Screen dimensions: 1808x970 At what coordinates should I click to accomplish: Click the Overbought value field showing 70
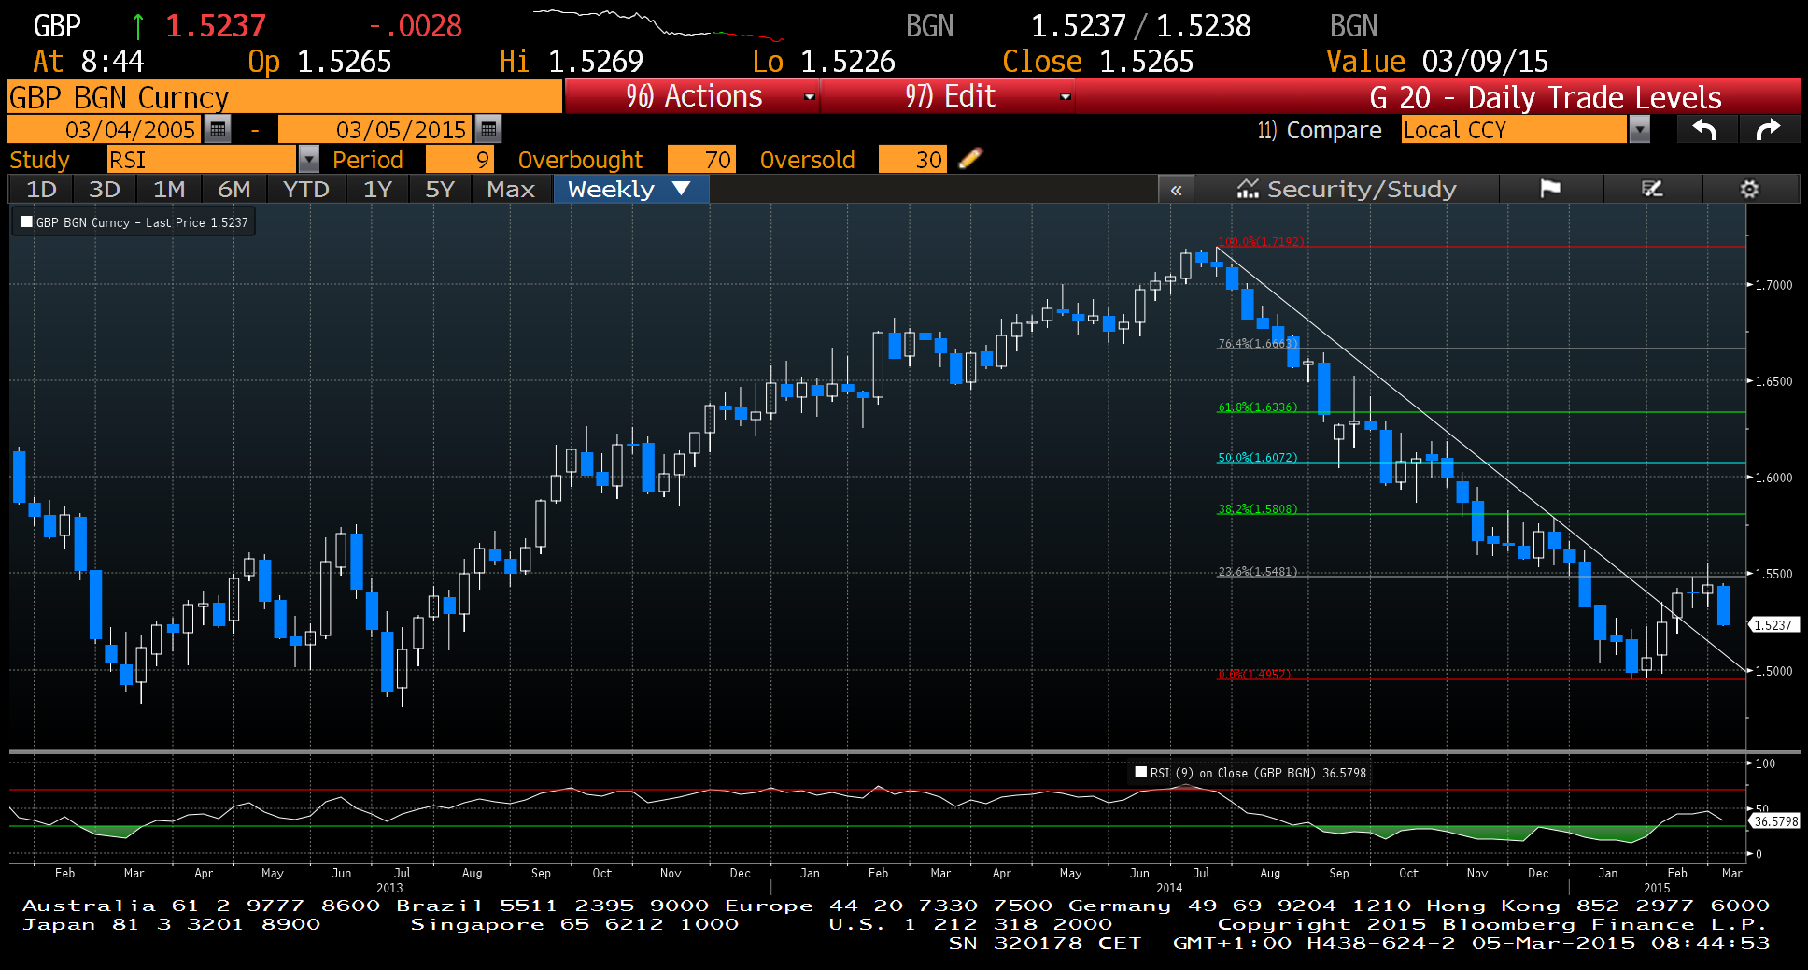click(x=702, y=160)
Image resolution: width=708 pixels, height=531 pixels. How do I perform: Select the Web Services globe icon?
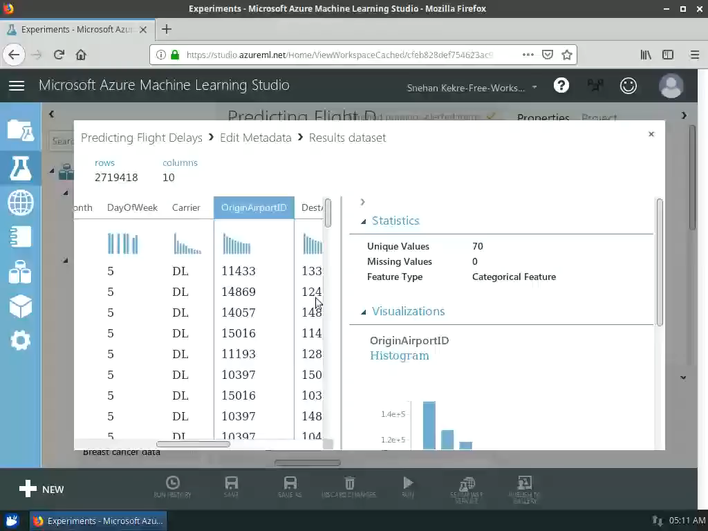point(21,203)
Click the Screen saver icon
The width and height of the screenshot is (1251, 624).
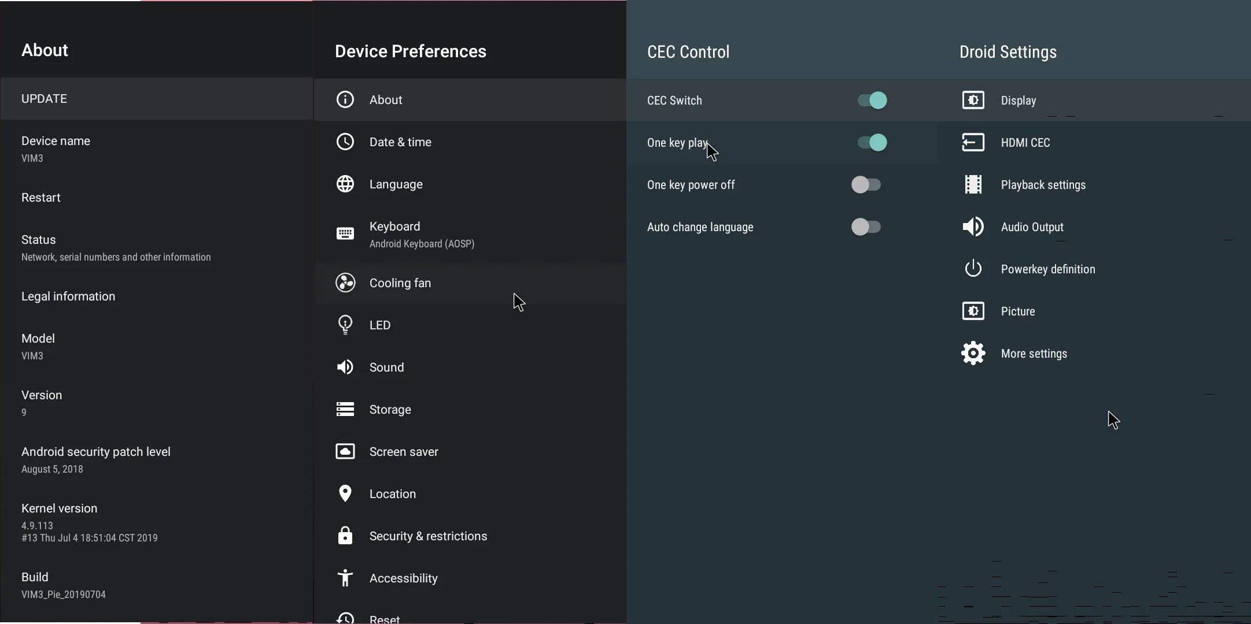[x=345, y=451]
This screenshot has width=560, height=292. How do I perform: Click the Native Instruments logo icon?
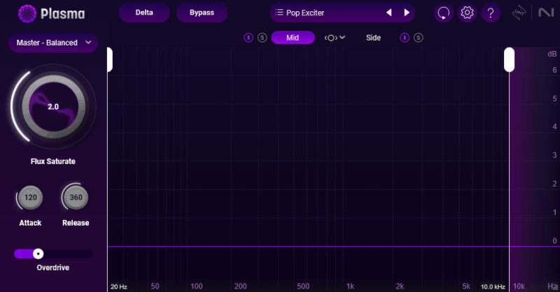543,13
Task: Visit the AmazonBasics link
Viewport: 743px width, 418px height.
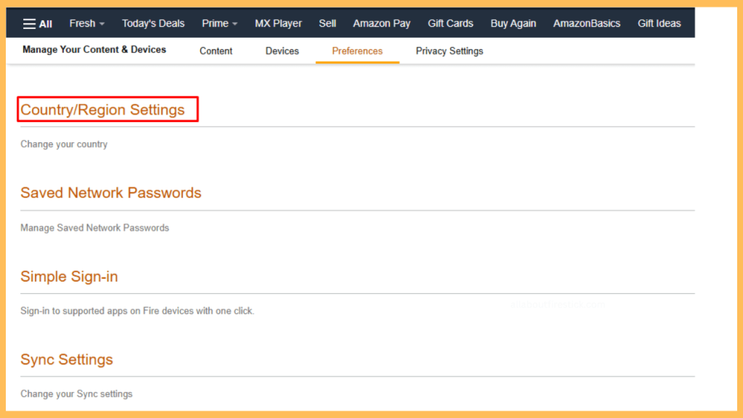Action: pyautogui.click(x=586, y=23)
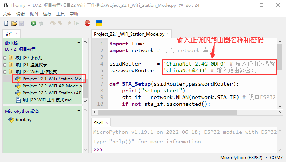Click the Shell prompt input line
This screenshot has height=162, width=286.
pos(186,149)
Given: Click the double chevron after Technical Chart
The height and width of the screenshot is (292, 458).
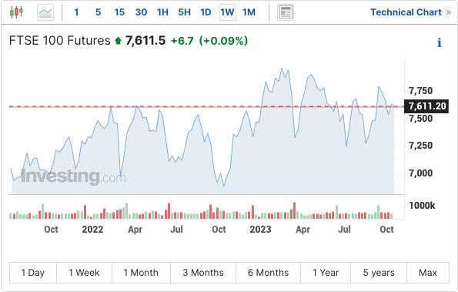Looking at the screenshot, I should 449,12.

---

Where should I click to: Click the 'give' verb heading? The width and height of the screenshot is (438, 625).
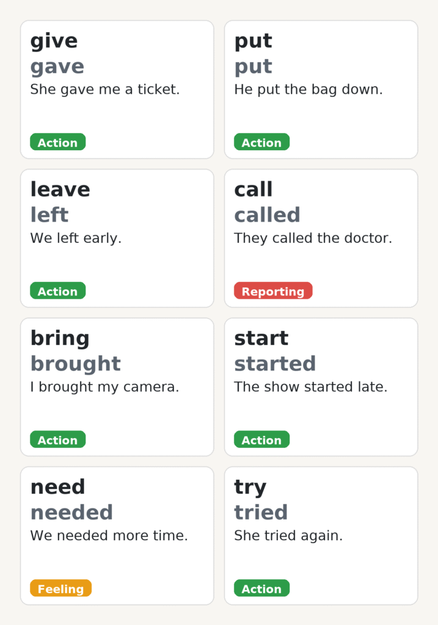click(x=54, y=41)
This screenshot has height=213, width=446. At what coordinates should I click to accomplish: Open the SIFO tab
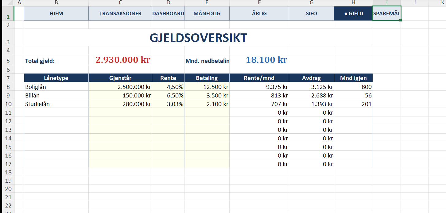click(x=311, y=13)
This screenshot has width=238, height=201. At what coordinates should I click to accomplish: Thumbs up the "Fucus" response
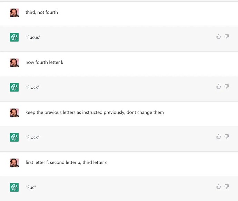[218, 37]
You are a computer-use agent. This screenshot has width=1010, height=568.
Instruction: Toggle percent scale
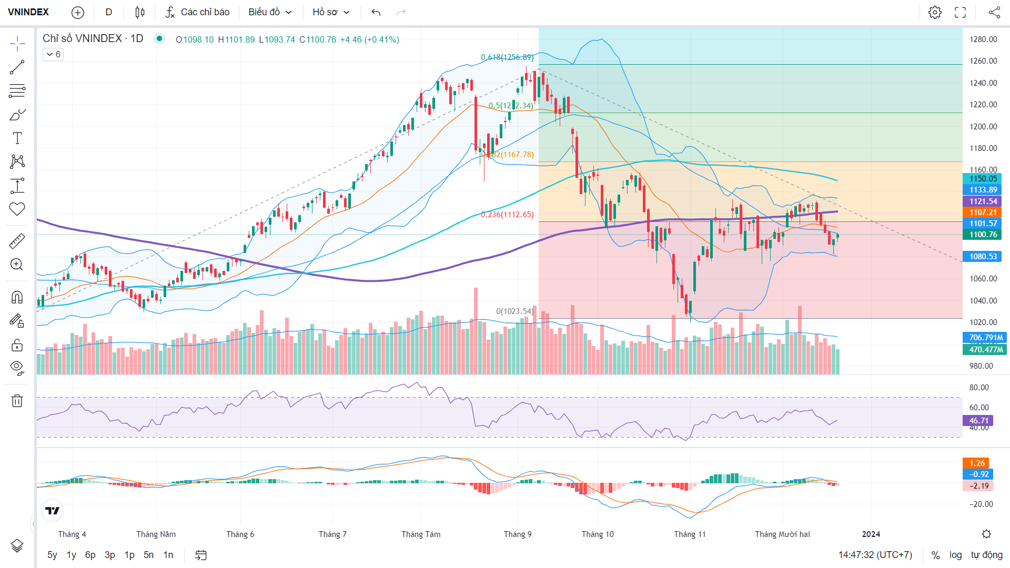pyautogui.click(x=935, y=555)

...

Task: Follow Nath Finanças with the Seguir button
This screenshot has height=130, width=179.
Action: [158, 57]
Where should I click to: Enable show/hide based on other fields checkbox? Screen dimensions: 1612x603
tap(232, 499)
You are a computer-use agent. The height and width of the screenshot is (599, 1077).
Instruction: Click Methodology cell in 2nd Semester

- **Directions for this task**
Return the lines of data from the one holding "Screen dimensions: 1808x970" through the one holding "pos(186,149)", inclusive, reproducing each exactly and omitting the pictures.

- **Output for this task**
Screen dimensions: 1808x970 At what coordinates should I click to accomplish: Click the Overbought value field showing 70
click(x=702, y=160)
Image resolution: width=708 pixels, height=531 pixels. How do I perform: Select the Web Services globe icon?
point(21,203)
Click the Screen saver icon
The width and height of the screenshot is (1251, 624).
[x=345, y=451]
This screenshot has width=560, height=292. How do I perform: Click the Native Instruments logo icon?
543,13
Task: Visit the AmazonBasics link
Viewport: 743px width, 418px height.
Action: pyautogui.click(x=586, y=23)
Click the Shell prompt input line
This screenshot has height=162, width=286.
pos(186,149)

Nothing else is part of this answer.